Woke Chocolate and its Critics

By Paul Shepard March 15, 2023

Any serious chocolate aisle nowadays presents the consumer with an array of bars that are not just “fair trade” but adorned with various new certifications promising the provenance of your chocolate did not contribute to human trafficking or deforestation.

But take a closer look at the famously-exploitative chocolate industry and you’ll soon realize that these assurances, which are easy to make, conceal the industry’s continued half-measures.

According to the Fairtrade Foundation, a mere six percent of the price of a chocolate bar reaches the struggling farmers of Ghana and Cote D’Ivoire. Farmers in these countries, 90 percent and 70 percent, respectively, live below the international poverty threshold.

These two countries produce more than two-thirds of the world’s cocoa. A 2021 US Supreme Court ruling made it even harder to hold international chocolate companies like Nestle and Cargill accountable for the trafficked and toiling farmers on chocolate plantations.

Michael Odijie, research fellow at University College London argues that paying cocoa farmers a living wage is the solution to both deforestation and the maltreatment of workers in the industry, since “raising income means they can employ more labor to replant instead of moving into the forest.”

His study of smallholder farms in Cote D’Ivoire found that the labor cost of destroying forests to plant cocoa is just two workers, while replanting on land already being cultivated rises to the cost of eight workers. So far, 80 percent of Cote D’Ivoire’s rainforests have been destroyed in pursuit of cocoa production.

In honor of Women’s History Month, select chocolate aisles now contain, along with the usual “fair trade” and sustainability assurances, limited-edition feminist chocolate as Hershey resurrects its “SHE bars.” The wrappers are emblazoned with “empowering adjectives” curated by the chocolate giant’s non-profit partners.

The company drew unprecedented ire this year when it tapped trans activist Fae Johnstone, executive director of “Wisdom to Action,” to serve as public face of the campaign. To its critics, Hershey seems to thereby imply that the month of March, earmarked for celebrating and empowering women, is by extension a month to promote the visibility of transwomen in particular.

Jeremy Boreing, co-CEO and self-styled “god-king” of conservative media company The Daily Wire, saw an opportunity for profit.

“As long as corporations and institutions across America continue to alienate half the country, The Daily Wire will continue building alternatives. Stop giving your money to woke chocolate companies that hate you,” Boreing crowed, upon launching his own chocolate brand.

Consumers of Jeremy’s Chocolate can choose between “HeHim” or “SheHer” bars; the former contain nuts, while the latter do not. Boreing claims his impish celebration of the “chocolate binary” (his words) is on behalf of “all women and rational men” insulted by Hershey’s choice of Fae Johnstone as a spokeswoman.

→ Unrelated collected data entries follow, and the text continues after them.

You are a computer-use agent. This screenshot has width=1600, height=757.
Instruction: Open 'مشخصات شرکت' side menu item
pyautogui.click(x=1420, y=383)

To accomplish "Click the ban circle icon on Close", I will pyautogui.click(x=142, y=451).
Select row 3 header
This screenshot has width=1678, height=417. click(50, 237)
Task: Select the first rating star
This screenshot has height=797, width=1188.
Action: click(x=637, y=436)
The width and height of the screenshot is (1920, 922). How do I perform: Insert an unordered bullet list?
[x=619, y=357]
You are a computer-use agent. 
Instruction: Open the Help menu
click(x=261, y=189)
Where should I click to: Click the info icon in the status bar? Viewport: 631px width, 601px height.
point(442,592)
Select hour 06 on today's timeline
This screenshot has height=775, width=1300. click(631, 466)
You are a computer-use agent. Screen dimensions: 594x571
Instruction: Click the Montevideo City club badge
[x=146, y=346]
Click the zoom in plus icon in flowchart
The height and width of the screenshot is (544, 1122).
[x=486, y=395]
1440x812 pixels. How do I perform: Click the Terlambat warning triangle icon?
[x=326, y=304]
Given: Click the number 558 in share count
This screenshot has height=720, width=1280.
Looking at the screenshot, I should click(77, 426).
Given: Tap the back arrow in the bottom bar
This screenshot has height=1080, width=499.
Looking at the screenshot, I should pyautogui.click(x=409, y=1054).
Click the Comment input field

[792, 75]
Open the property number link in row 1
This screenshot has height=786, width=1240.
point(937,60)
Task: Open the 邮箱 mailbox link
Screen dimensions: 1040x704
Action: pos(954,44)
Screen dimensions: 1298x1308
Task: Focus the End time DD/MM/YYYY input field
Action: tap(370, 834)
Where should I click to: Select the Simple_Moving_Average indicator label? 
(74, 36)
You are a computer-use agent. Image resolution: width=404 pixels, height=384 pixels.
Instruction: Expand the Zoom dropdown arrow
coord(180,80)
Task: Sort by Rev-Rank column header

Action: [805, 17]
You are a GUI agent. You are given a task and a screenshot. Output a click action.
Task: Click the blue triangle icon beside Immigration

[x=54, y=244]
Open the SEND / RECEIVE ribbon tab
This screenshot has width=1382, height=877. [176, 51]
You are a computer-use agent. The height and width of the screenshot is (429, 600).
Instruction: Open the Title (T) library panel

It’s a formula Boreing has used before: In March of last year, the entrepreneur launched “Jeremy’s Razors,” a prescription service for razors and other grooming products. The startup came in response to the divestment of “Harry’s Razors” from The Daily Wire over the latter’s editorial perspective, which takes a hard line against what it terms “transgender ideology.”

But the irony of Jeremy’s Razors’ success is that, despite its anti-woke marketing, the brand doesn’t challenge but rather depends on the incessant virtue signaling of the mainstream.

Gillette received significant backlash for a in 2019 “toxic masculinity” ad, proving that performative wokeness doesn’t necessarily translate into dollar signs. Harry’s Razors, by pulling its advertisements from The Daily Wire, implied that it didn’t need conservatives’ business.

Jeremy’s Razors fills this niche created by Gillette and Harry’s. It is tailored specifically to appeal to insulted, outraged consumers written off by mainstream companies in their scramble to court more cosmopolitan consumers.

Jeremy’s Chocolate has also pursued this business model, which so far appears to be paying off. The Daily Wire’s Ben Shapiro claimed last week that the brand was envisioned and launched within just 24 hours of the return of Hershey’s “SHE” campaign, and has since sold more than 400,000 bars.

You can bet that woke chocolatiers like Hershey and their opponents at Jeremy’s will persist in fighting their conspicuous culture war to lull the American public into ignoring the real class struggle at stake, and judging chocolate companies by the superficial causes celebrated on their packaging.